Many properties in southeastern Manitoba have a unique feature that distinguishes them from properties in other parts of the province – a shared well. If you are new to this area, you may not be familiar with shared wells and even if you are familiar with them, there are many important legal requirements with shared wells, that you may not be aware of.

What is a Shared Well?

A shared well is a well that is located on one property that supplies water to the property the well is located on, as well as a number of other properties. Typically, all parties who utilize the well will equally share the costs of maintenance, repairs and electricity costs (if required). Each owner is then usually responsible for their own individual water lines once it reaches their property.

Some wells contain a submersible pump, which is generally placed at the bottom of the well in order to push the water up to the home/building. Electricity is required to power the submersible pump, which is generally provided by one of the properties. The property which supplies the hydro may or may not be the same property which has the well, depending on when the house/building was built.

Why do I need a Shared Well Agreement?

Usually we turn on our taps, water comes out and we go about our daily lives without thinking too much about the legalities associated with the water derived from a shared well. We don’t always think about legal requirements and its repercussions until an issue or conflict arises. Having a formalized Shared Well Agreement that clearly sets out the rights and responsibilities of each party who utilizes the well may help to eliminate potential conflicts.

First and foremost, without a formalized Shared Well Agreement, you may not have a legal right to obtain water from the well. We use water in so many aspects of our lives and it has a very important purpose, so at the most basic level, Shared Well Agreements give you a legal right to obtain this water.

One of the other important functions of Shared Well Agreements is it sets out which parties are responsible for the costs of general maintenance and repairs and costs for repair in the event that one party acts negligently.

There are also certain requirements as to the number of parties that are able to utilize the shared well. In addition, depending on the number of properties the well provides water to and the type of property (residential or commercial), there may also be requirements to perform certain water tests.

In accordance with The Drinking Water Safety Act and its Regulations, there are water testing requirements for wells that are deemed to be a “public water supplier” and “semi-public water supplier” under the legislation.

The current policy of the Office of Drinking Water is that if a well services 4 or less privately owned residential properties, the well does not fall under the water testing requirements for a “semi-public water supplier.” However, unless a well has otherwise been designated by the director, a well which provides water to a commercial property does fall under the definition of a “semi-public water supplier” and therefore there are water testing requirements for wells which service a commercial property. A “public water supplier” is a water system that has 15 or more service connections, or as designated by the director.

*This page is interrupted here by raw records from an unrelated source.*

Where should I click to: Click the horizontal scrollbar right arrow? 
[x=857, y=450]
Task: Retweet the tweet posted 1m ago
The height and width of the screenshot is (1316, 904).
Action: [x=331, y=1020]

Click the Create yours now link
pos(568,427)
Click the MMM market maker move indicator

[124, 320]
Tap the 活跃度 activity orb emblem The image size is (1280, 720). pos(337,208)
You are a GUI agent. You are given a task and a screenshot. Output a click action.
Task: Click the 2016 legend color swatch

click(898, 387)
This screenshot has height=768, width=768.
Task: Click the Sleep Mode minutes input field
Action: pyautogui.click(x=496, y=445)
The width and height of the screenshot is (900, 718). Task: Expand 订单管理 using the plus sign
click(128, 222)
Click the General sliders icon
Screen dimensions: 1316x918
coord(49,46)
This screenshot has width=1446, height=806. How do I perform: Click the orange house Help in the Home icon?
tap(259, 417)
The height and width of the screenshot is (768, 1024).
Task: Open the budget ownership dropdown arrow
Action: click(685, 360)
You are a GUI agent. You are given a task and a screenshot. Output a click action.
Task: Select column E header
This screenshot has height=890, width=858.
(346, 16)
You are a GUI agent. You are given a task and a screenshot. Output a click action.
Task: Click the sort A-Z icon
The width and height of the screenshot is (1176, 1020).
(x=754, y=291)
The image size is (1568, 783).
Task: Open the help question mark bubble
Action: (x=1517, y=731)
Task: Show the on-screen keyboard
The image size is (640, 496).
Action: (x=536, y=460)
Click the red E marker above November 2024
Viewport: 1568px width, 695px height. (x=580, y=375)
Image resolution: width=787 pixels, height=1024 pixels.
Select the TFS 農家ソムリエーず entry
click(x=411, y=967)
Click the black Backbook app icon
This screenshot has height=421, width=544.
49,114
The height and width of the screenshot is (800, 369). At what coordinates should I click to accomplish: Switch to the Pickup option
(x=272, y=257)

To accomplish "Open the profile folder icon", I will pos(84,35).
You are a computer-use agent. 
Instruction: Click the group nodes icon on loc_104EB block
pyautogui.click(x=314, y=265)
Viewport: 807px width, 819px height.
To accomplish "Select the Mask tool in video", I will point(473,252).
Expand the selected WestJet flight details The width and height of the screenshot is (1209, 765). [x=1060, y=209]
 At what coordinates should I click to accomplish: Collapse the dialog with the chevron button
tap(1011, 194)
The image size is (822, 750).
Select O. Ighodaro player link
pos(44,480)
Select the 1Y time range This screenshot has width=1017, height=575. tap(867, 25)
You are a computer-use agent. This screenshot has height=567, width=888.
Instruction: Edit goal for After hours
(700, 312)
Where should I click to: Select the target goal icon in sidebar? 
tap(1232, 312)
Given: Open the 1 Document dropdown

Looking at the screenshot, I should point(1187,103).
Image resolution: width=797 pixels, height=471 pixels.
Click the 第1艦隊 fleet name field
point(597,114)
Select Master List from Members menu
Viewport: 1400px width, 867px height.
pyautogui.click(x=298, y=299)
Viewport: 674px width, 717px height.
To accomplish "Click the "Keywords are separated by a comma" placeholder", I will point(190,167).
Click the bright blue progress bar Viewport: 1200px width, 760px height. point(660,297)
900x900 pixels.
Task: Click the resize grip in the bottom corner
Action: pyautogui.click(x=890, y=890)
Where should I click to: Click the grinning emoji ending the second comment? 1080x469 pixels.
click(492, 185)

When preparing Shared Well Agreements, we look at all these different pieces and draft an agreement that is well suited to that particular shared well. We also recommend that these agreements be registered at The Property Registry to ensure that the terms of the agreement are known to all owners. It also ensures that these rights are transferred to subsequent owners of the properties. Properties are bought and sold on a continuous basis and it is important that as new owners obtain possession of a property that they are aware of all of the intricacies of the shared well. Having a formally registered Shared Well Agreement allows new owners (and their lawyer) to review the agreement so as they take possession of their new property, they know where the well is located, if there is a submersible pump and which party they need to pay for their share of the electricity costs (if required), as well as all their other rights and responsibilities surrounding the shared well.


If you utilize a shared well (whether the well is located on your property or the property of your neighbour), you should ensure that a formalized Shared Well Agreement is prepared and registered at The Property Registry. Having this dealt with when all the neighbours are amicable can help eliminate disagreements and save thousands of dollars which may result from litigation or having a new well drilled (provided that government authorities allow this).

If you are looking to purchase a property, one of the inquiries you will want to make is determining whether the property receives its water from a shared well. If it does, we recommend you contact our office prior to entering into the Offer to Purchase. If this is not possible, you can also make the Offer to Purchase subject to lawyers’ approval and advise us that there is a shared well for the property. Lending institutions such as banks and credit unions may also require a registered Shared Well Agreement as a condition of financing.

We can conduct a title search on the property and see if there is already a registered Shared Well Agreement on title. This can either be reviewed by yourself or you can hire us to review it for you.  You will also want to ensure that the Shared Well Agreement registered on title is accurate. There may be a scenario where an agreement is prepared between two houses, but later a third house connects to the well as well, but this has not been properly addressed in a formalized agreement. You will want to ensure that a new agreement is then prepared between all three houses. Sometimes a developer may advise the lawyer that the well and the property supplying hydro is the same property. This may not end up being the case if for example House A was supposed to supply the hydro, but there are delays so then House B is built first and therefore House B actually supplies the hydro, even though the registered Shared Well Agreement states House A supplies the hydro. This can create confusion and conflicts for all parties that we want to avoid.

Often, once the Offer to Purchase is entered into, it is too late to address these issues and problems can arise. Purchasing a home is a large investment and you therefore want to ensure that your property has an accurate Shared Well Agreement registered at The Property Registry.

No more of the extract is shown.